Female site fidelity of the Mealy Mountain caribou herd (Rangifer tarandus caribou) in Labrador


  • Jesse N. Popp
  • James A. Schaefer
  • Frank F. Mallory




anthropogenic effects, calving, Labrador, philopatry, snow


The Mealy Mountain caribou population of southeastern Labrador is listed as threatened. Site fidelity - the philopatric tendency of an animal to remain in or return to the same site - has often been suspected in sedentary caribou like the Mealy Mountain, but rarely has been examined. Philopatric behaviours are important because fidelity sites may then receive priority protection from human disturbance. To describe and document site fidelity for the Mealy Mountain herd, satellite telemetry data from 12 collared adult females during three years was examined. The mean distance between locations in consecutive years of tracking the individual caribou was calculated and an annual profile of site fidelity generated.

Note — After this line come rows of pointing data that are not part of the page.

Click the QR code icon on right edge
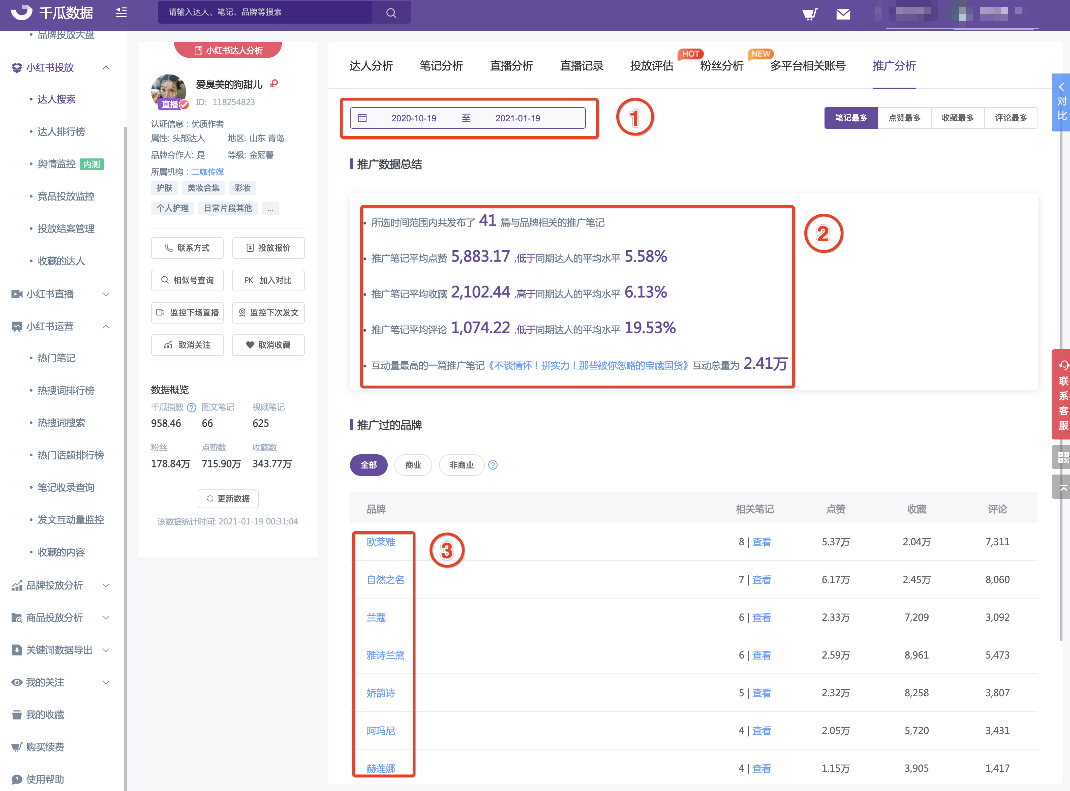The height and width of the screenshot is (791, 1070). (x=1062, y=457)
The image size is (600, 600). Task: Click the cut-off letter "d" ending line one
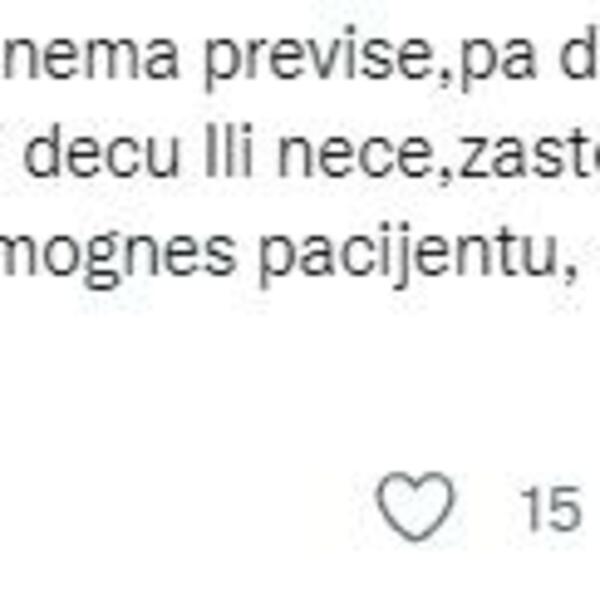[581, 52]
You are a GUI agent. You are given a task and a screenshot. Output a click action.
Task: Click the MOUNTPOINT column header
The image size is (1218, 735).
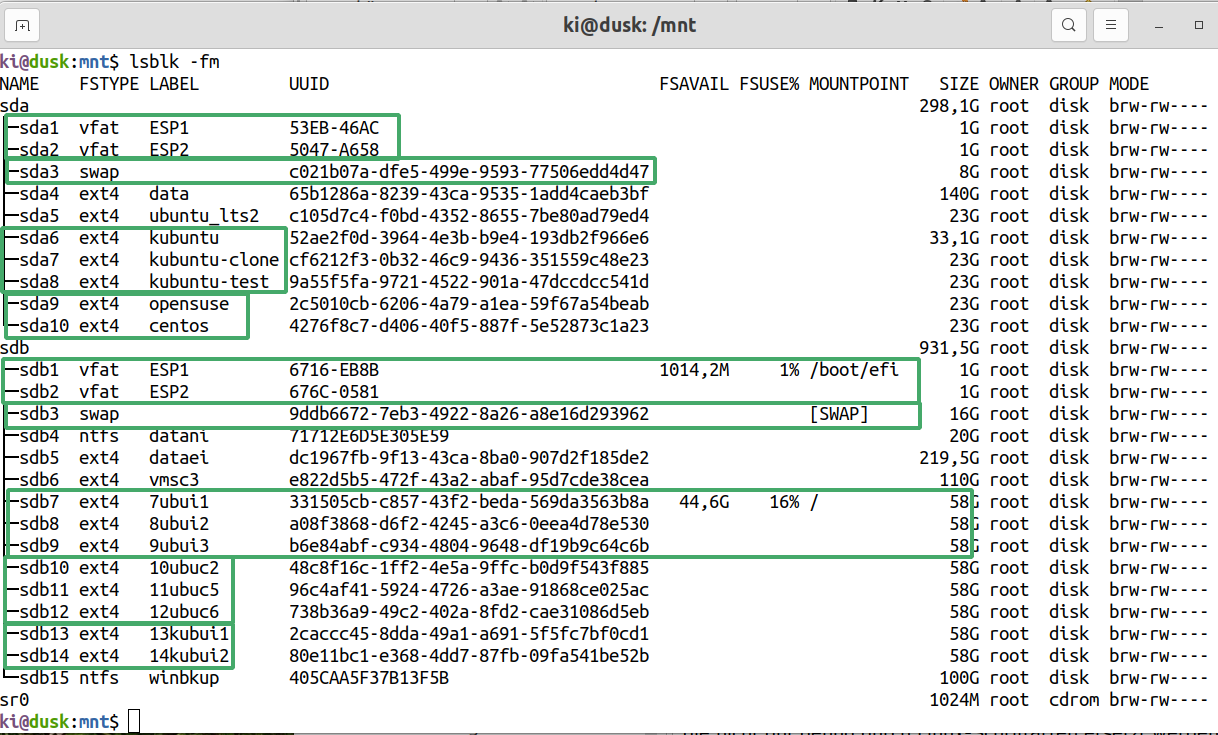tap(858, 84)
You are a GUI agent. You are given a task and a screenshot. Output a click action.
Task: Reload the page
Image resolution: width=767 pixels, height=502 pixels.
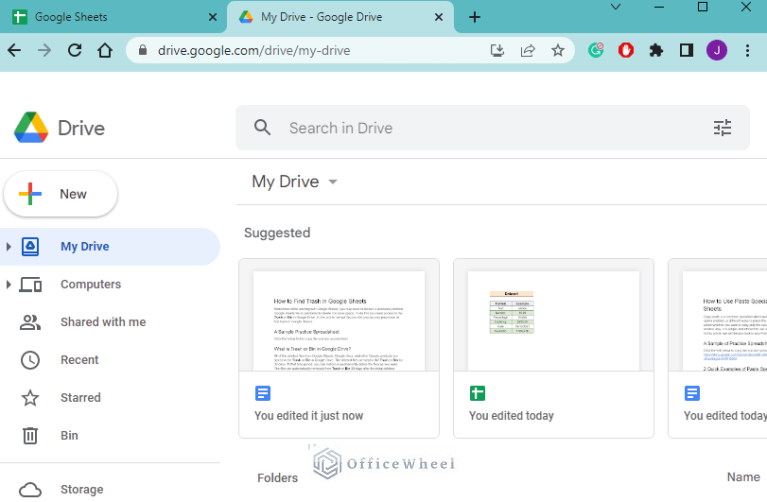click(x=74, y=50)
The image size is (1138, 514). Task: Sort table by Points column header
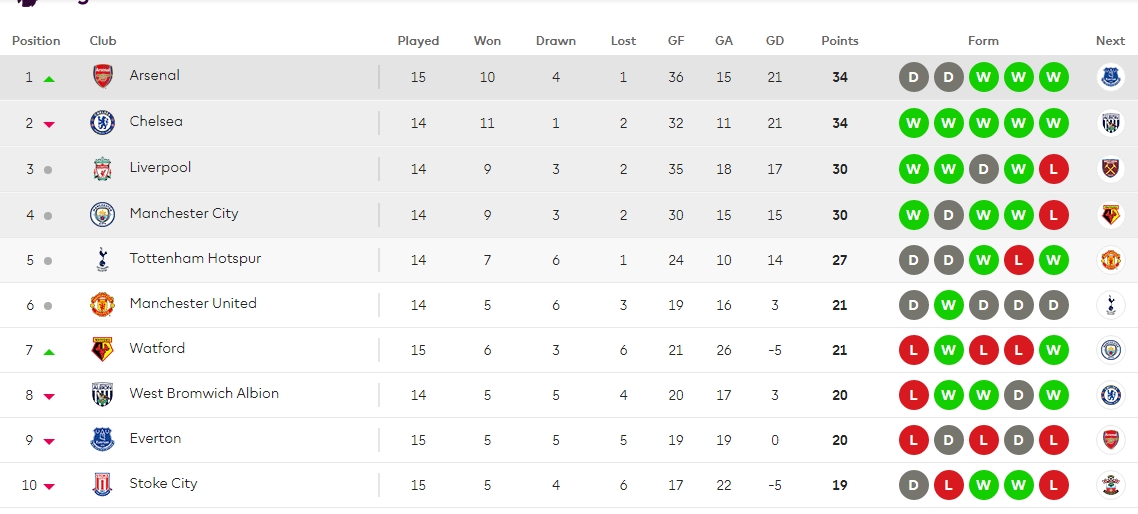[x=839, y=41]
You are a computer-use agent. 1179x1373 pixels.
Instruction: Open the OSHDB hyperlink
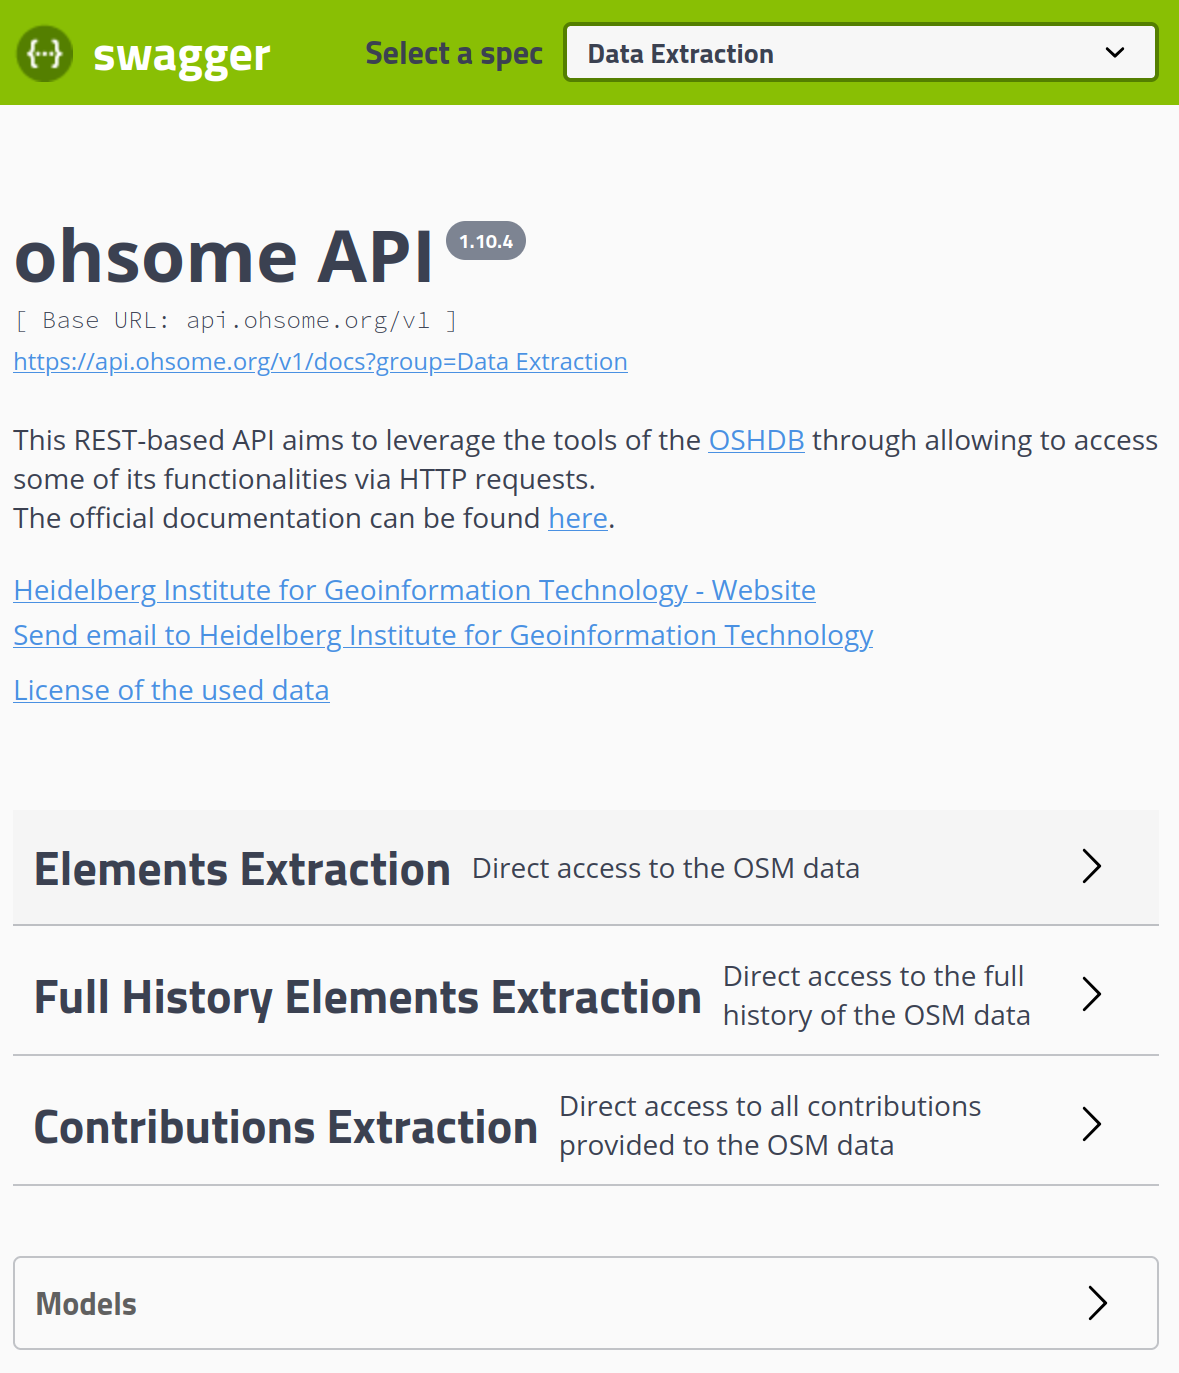coord(756,440)
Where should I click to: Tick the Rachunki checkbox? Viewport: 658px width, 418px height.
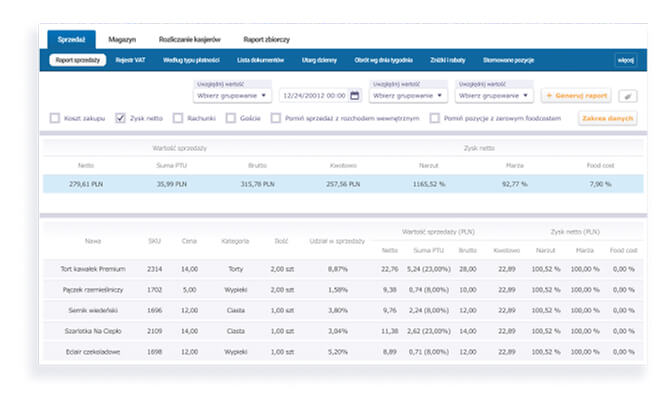pyautogui.click(x=178, y=118)
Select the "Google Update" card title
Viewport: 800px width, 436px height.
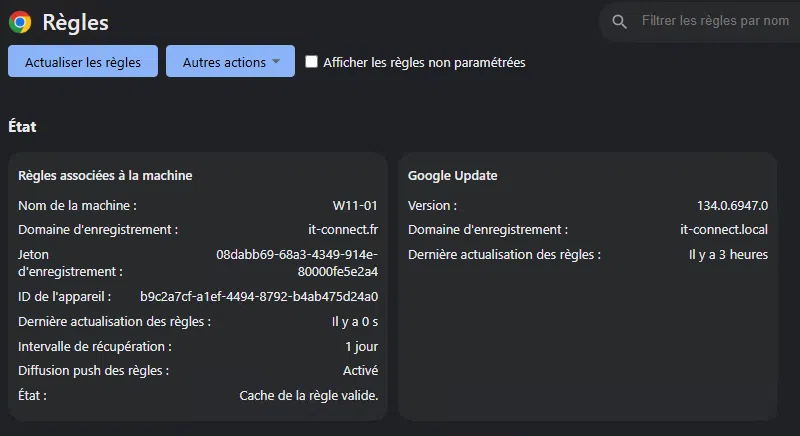click(x=453, y=176)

This profile illustrated that the lowest inter-year distances occurred during calving, when caribou returned to within 39 km (2005-06) and 11.5 km (2006-07) of the previous year's location, and during post-calving, when the mean distance was 7.7 km (2005-06). Spring snow depths were substantially greater in 2007 and appeared to weaken calving site fidelity. This spatial information may serve as a basis for detecting anthropogenic effects on woodland caribou.